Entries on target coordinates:
--- Begin ---

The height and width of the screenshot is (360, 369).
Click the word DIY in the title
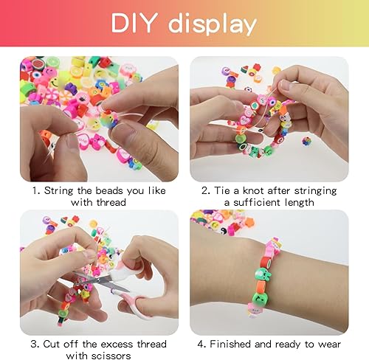pos(134,23)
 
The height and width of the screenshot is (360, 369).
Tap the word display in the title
pos(213,24)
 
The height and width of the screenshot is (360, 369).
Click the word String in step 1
pos(58,191)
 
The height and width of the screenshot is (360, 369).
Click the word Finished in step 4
pos(230,344)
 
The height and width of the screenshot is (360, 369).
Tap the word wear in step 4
pos(329,345)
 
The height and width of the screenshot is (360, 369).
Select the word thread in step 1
pos(111,202)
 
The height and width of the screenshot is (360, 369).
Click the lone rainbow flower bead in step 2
pos(306,141)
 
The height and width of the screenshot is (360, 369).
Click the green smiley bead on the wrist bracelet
pos(259,297)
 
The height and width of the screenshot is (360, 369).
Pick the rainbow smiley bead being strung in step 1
pos(109,120)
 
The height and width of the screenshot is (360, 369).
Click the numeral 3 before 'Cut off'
pos(34,344)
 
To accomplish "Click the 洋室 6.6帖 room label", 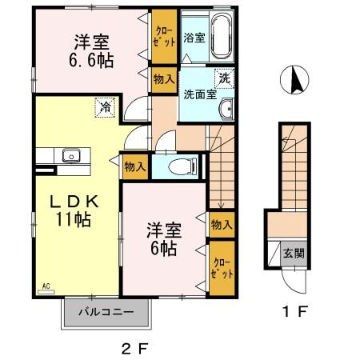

--- End ---

[What to work on] Rewrite the lines above with "screenshot" changed to "image" everywhere it appears and everything else left as is. Omit the pictures from your answer.

[The reply]
The height and width of the image is (360, 369).
Click the word DIY in the title
pos(134,23)
 
The height and width of the image is (360, 369).
Tap the word display in the title
pos(213,24)
 
The height and width of the image is (360, 369).
Click the word String in step 1
pos(58,191)
 
The height and width of the image is (360, 369).
Click the word Finished in step 4
pos(230,344)
 
The height and width of the image is (360, 369).
Tap the word wear in step 4
pos(329,345)
 
The height and width of the image is (360, 369).
Select the word thread in step 1
pos(111,202)
 
The height and width of the image is (360, 369).
Click the lone rainbow flower bead in step 2
pos(306,141)
 
The height and width of the image is (360, 369).
Click the green smiley bead on the wrist bracelet
pos(259,297)
 
The height and width of the image is (360, 369).
Pick the rainbow smiley bead being strung in step 1
pos(109,120)
 
The height and width of the image is (360, 369).
Click the numeral 3 before 'Cut off'
pos(34,344)
 
To accomplish "Click the 洋室 6.6帖 room label", 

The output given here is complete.